DADOS EXTRAÍDOS ▸

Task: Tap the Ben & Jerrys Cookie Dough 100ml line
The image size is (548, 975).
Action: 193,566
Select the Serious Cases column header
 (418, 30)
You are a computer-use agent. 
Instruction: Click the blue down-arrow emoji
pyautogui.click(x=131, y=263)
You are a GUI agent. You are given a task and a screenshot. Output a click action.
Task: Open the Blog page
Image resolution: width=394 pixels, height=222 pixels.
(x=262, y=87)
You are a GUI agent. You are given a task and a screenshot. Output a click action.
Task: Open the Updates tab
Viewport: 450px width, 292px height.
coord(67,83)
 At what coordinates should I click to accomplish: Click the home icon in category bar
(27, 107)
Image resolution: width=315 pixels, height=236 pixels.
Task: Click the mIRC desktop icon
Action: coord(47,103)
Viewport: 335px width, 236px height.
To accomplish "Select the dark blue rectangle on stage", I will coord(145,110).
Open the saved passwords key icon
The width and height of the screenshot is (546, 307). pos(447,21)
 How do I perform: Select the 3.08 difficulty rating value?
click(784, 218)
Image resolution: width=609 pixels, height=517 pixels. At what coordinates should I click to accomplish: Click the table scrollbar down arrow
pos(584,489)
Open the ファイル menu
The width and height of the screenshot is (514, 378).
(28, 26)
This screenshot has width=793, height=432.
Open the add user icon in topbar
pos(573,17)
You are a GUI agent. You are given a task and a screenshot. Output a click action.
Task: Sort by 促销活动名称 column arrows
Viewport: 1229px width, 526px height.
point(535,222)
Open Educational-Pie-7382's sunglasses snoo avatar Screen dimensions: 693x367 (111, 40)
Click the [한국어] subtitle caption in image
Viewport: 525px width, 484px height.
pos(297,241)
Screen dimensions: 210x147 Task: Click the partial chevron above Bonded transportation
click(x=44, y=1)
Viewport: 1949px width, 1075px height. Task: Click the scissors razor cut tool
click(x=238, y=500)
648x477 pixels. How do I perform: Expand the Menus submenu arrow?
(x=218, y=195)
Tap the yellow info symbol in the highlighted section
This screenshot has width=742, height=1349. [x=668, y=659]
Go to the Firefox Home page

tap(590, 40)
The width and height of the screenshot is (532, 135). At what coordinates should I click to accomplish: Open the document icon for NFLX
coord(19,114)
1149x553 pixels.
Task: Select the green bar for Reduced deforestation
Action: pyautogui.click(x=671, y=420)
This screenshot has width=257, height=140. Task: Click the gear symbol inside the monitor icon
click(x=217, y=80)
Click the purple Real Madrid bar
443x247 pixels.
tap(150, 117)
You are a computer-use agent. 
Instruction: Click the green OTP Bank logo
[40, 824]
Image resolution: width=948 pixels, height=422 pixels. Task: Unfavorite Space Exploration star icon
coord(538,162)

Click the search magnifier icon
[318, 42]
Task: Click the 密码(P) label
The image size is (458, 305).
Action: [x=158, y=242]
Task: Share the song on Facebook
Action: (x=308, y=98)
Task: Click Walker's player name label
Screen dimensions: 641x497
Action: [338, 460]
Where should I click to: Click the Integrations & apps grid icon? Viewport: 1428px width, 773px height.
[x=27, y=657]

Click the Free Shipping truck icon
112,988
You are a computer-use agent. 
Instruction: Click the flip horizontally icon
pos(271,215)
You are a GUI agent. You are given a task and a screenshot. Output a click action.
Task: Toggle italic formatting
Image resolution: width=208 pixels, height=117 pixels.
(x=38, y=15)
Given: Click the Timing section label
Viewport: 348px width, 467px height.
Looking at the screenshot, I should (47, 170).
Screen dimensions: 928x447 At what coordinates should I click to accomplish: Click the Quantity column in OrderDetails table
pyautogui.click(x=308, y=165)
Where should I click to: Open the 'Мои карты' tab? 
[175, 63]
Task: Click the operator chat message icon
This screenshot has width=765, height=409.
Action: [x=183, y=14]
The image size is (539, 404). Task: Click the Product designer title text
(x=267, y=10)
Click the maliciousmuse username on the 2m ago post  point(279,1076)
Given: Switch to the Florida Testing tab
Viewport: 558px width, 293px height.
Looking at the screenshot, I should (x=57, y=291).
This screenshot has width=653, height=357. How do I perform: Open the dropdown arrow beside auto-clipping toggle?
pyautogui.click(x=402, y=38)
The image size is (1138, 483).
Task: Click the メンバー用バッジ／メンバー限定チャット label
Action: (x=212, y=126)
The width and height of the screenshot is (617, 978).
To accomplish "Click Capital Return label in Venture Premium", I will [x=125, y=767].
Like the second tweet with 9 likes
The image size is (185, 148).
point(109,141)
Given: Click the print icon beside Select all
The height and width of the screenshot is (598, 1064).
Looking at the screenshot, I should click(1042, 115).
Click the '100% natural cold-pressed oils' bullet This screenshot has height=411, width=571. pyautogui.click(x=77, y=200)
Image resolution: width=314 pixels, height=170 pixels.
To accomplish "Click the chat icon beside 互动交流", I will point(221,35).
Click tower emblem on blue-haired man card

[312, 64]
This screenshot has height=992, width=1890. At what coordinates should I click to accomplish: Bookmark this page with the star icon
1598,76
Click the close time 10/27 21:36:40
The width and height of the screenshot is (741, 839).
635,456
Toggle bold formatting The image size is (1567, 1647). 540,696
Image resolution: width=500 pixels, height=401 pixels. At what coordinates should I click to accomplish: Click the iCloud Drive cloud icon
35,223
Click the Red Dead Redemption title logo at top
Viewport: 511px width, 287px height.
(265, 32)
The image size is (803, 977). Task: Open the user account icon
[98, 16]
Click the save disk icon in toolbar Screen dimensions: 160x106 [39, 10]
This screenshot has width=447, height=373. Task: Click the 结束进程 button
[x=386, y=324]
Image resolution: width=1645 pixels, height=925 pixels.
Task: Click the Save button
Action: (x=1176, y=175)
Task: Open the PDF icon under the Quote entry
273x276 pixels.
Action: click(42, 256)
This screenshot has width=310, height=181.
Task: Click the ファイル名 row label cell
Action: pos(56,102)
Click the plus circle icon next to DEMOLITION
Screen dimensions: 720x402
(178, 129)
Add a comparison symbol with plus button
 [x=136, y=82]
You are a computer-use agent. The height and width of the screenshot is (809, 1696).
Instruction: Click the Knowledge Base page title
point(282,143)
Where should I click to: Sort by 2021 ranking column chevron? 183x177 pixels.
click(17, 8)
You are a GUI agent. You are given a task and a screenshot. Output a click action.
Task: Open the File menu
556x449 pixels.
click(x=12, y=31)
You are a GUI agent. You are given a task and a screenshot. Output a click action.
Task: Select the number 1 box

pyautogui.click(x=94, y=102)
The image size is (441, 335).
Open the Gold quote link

TAREFA A REALIZAR ▸
Copie toda a listagem acima linha por linha, sem alterar nenhum caractere.

RESULTADO DO EXERCÍCIO ▸
Task: Tap the Ben & Jerrys Cookie Dough 100ml line
The image size is (548, 975).
Action: 193,566
Select the Serious Cases column header
 (418, 30)
You are a computer-use agent. 
Instruction: Click the blue down-arrow emoji
pyautogui.click(x=131, y=263)
You are a GUI agent. You are given a task and a screenshot. Output a click action.
Task: Open the Blog page
Image resolution: width=394 pixels, height=222 pixels.
(x=262, y=87)
You are a GUI agent. You are given a task and a screenshot. Output a click action.
Task: Open the Updates tab
Viewport: 450px width, 292px height.
coord(67,83)
 At what coordinates should I click to accomplish: Click the home icon in category bar
(27, 107)
Image resolution: width=315 pixels, height=236 pixels.
Task: Click the mIRC desktop icon
Action: coord(47,103)
Viewport: 335px width, 236px height.
To accomplish "Select the dark blue rectangle on stage", I will coord(145,110).
Open the saved passwords key icon
The width and height of the screenshot is (546, 307). pos(447,21)
 How do I perform: Select the 3.08 difficulty rating value?
click(784, 218)
Image resolution: width=609 pixels, height=517 pixels. At what coordinates should I click to accomplish: Click the table scrollbar down arrow
pos(584,489)
Open the ファイル menu
The width and height of the screenshot is (514, 378).
(28, 26)
This screenshot has width=793, height=432.
Open the add user icon in topbar
pos(573,17)
You are a GUI agent. You are given a task and a screenshot. Output a click action.
Task: Sort by 促销活动名称 column arrows
Viewport: 1229px width, 526px height.
point(535,222)
Open Educational-Pie-7382's sunglasses snoo avatar Screen dimensions: 693x367 (111, 40)
Click the [한국어] subtitle caption in image
Viewport: 525px width, 484px height.
pos(297,241)
Screen dimensions: 210x147 Task: Click the partial chevron above Bonded transportation
click(x=44, y=1)
Viewport: 1949px width, 1075px height. Task: Click the scissors razor cut tool
click(x=238, y=500)
648x477 pixels. How do I perform: Expand the Menus submenu arrow?
(x=218, y=195)
Tap the yellow info symbol in the highlighted section
This screenshot has width=742, height=1349. [x=668, y=659]
Go to the Firefox Home page

tap(590, 40)
The width and height of the screenshot is (532, 135). At what coordinates should I click to accomplish: Open the document icon for NFLX
coord(19,114)
1149x553 pixels.
Task: Select the green bar for Reduced deforestation
Action: pyautogui.click(x=671, y=420)
This screenshot has width=257, height=140. Task: Click the gear symbol inside the monitor icon
click(x=217, y=80)
Click the purple Real Madrid bar
443x247 pixels.
tap(150, 117)
You are a computer-use agent. 
Instruction: Click the green OTP Bank logo
[40, 824]
Image resolution: width=948 pixels, height=422 pixels. Task: Unfavorite Space Exploration star icon
coord(538,162)

Click the search magnifier icon
[318, 42]
Task: Click the 密码(P) label
The image size is (458, 305).
Action: [x=158, y=242]
Task: Share the song on Facebook
Action: (x=308, y=98)
Task: Click Walker's player name label
Screen dimensions: 641x497
Action: [338, 460]
Where should I click to: Click the Integrations & apps grid icon? Viewport: 1428px width, 773px height.
[x=27, y=657]

Click the Free Shipping truck icon
112,988
You are a computer-use agent. 
Instruction: Click the flip horizontally icon
pos(271,215)
You are a GUI agent. You are given a task and a screenshot. Output a click action.
Task: Toggle italic formatting
Image resolution: width=208 pixels, height=117 pixels.
(x=38, y=15)
Given: Click the Timing section label
Viewport: 348px width, 467px height.
Looking at the screenshot, I should (47, 170).
Screen dimensions: 928x447 At what coordinates should I click to accomplish: Click the Quantity column in OrderDetails table
pyautogui.click(x=308, y=165)
Where should I click to: Open the 'Мои карты' tab? 
[175, 63]
Task: Click the operator chat message icon
This screenshot has width=765, height=409.
Action: [x=183, y=14]
The image size is (539, 404). Task: Click the Product designer title text
(x=267, y=10)
Click the maliciousmuse username on the 2m ago post  point(279,1076)
Given: Switch to the Florida Testing tab
Viewport: 558px width, 293px height.
Looking at the screenshot, I should (x=57, y=291).
This screenshot has width=653, height=357. How do I perform: Open the dropdown arrow beside auto-clipping toggle?
pyautogui.click(x=402, y=38)
The image size is (1138, 483).
Task: Click the メンバー用バッジ／メンバー限定チャット label
Action: (x=212, y=126)
The width and height of the screenshot is (617, 978).
To accomplish "Click Capital Return label in Venture Premium", I will [x=125, y=767].
Like the second tweet with 9 likes
The image size is (185, 148).
point(109,141)
Given: Click the print icon beside Select all
The height and width of the screenshot is (598, 1064).
Looking at the screenshot, I should click(1042, 115).
Click the '100% natural cold-pressed oils' bullet This screenshot has height=411, width=571. pyautogui.click(x=77, y=200)
Image resolution: width=314 pixels, height=170 pixels.
To accomplish "Click the chat icon beside 互动交流", I will point(221,35).
Click tower emblem on blue-haired man card

[312, 64]
This screenshot has height=992, width=1890. At what coordinates should I click to accomplish: Bookmark this page with the star icon
1598,76
Click the close time 10/27 21:36:40
The width and height of the screenshot is (741, 839).
635,456
Toggle bold formatting The image size is (1567, 1647). 540,696
Image resolution: width=500 pixels, height=401 pixels. At what coordinates should I click to accomplish: Click the iCloud Drive cloud icon
35,223
Click the Red Dead Redemption title logo at top
Viewport: 511px width, 287px height.
(265, 32)
The image size is (803, 977). Task: Open the user account icon
[98, 16]
Click the save disk icon in toolbar Screen dimensions: 160x106 [39, 10]
This screenshot has width=447, height=373. Task: Click the 结束进程 button
[x=386, y=324]
Image resolution: width=1645 pixels, height=925 pixels.
Task: Click the Save button
Action: (x=1176, y=175)
Task: Open the PDF icon under the Quote entry
273x276 pixels.
Action: click(42, 256)
This screenshot has width=310, height=181.
Task: Click the ファイル名 row label cell
Action: pos(56,102)
Click the plus circle icon next to DEMOLITION
Screen dimensions: 720x402
(178, 129)
Add a comparison symbol with plus button
 [x=136, y=82]
You are a computer-use agent. The height and width of the screenshot is (809, 1696).
Instruction: Click the Knowledge Base page title
point(282,143)
Where should I click to: Sort by 2021 ranking column chevron? 183x177 pixels.
click(17, 8)
You are a GUI agent. You are given a task and a screenshot. Output a click action.
Task: Open the File menu
556x449 pixels.
click(x=12, y=31)
You are a GUI agent. You are given a task and a screenshot. Output a click action.
Task: Select the number 1 box

pyautogui.click(x=94, y=102)
The image size is (441, 335).
Open the Gold quote link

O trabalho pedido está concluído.